**Exercise details:** Please copy every row below word for word, leaving the pictures out.

--- BEGIN Entries shown ---

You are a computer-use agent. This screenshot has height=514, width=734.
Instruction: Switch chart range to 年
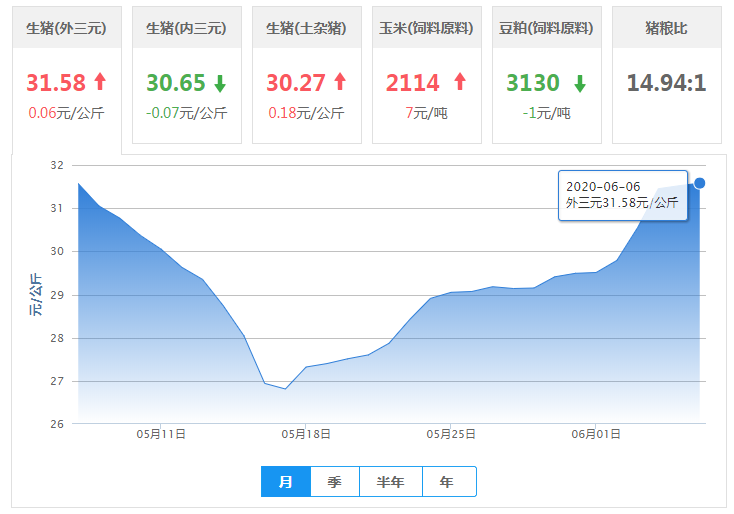(448, 482)
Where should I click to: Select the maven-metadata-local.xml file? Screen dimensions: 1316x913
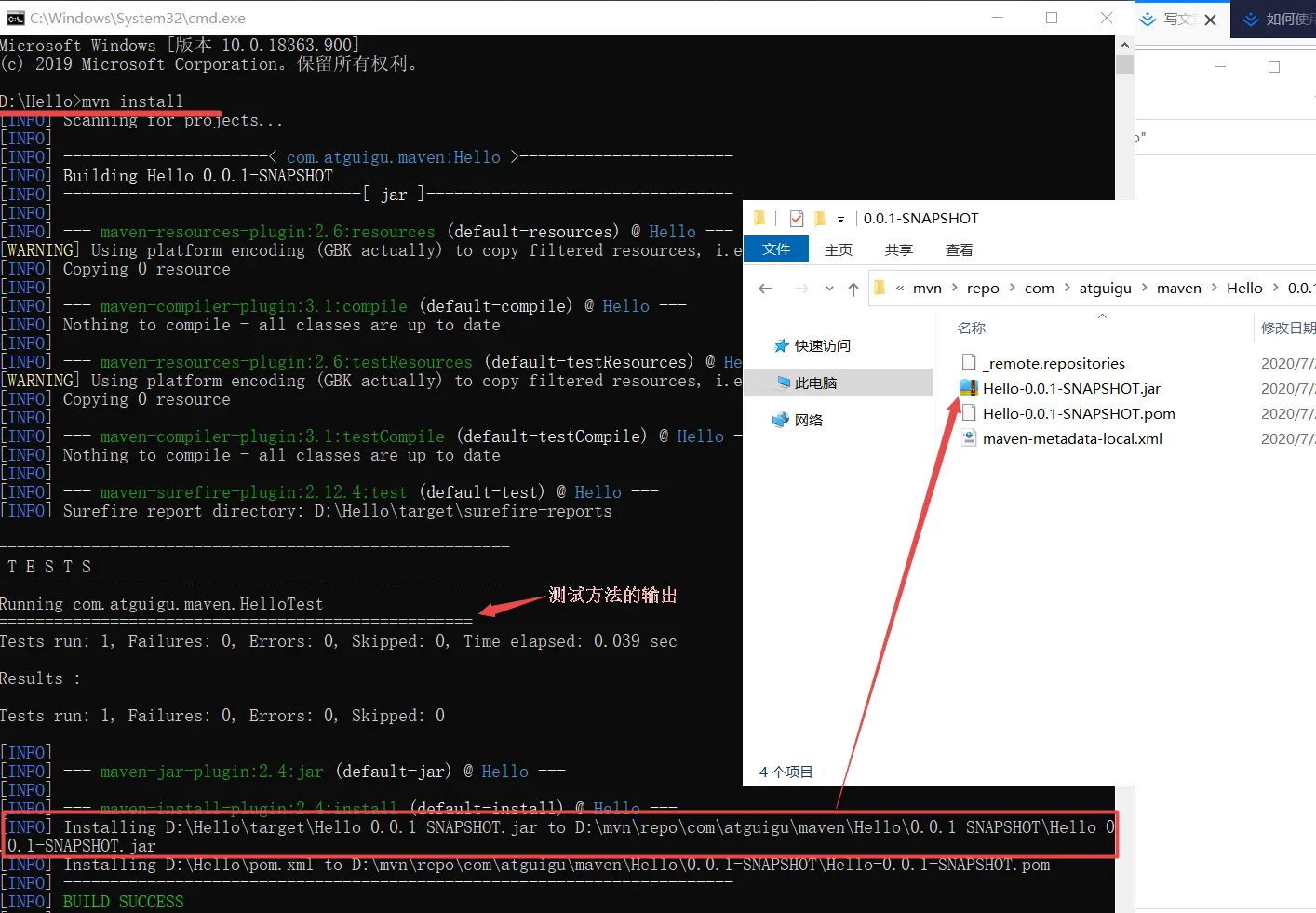click(x=1071, y=438)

--- END Entries shown ---

**Response for this exercise:**
You are a computer-use agent. This screenshot has height=514, width=734.
Instruction: Switch chart range to 年
(448, 482)
Where should I click to: Select the maven-metadata-local.xml file? Screen dimensions: 1316x913
click(x=1071, y=438)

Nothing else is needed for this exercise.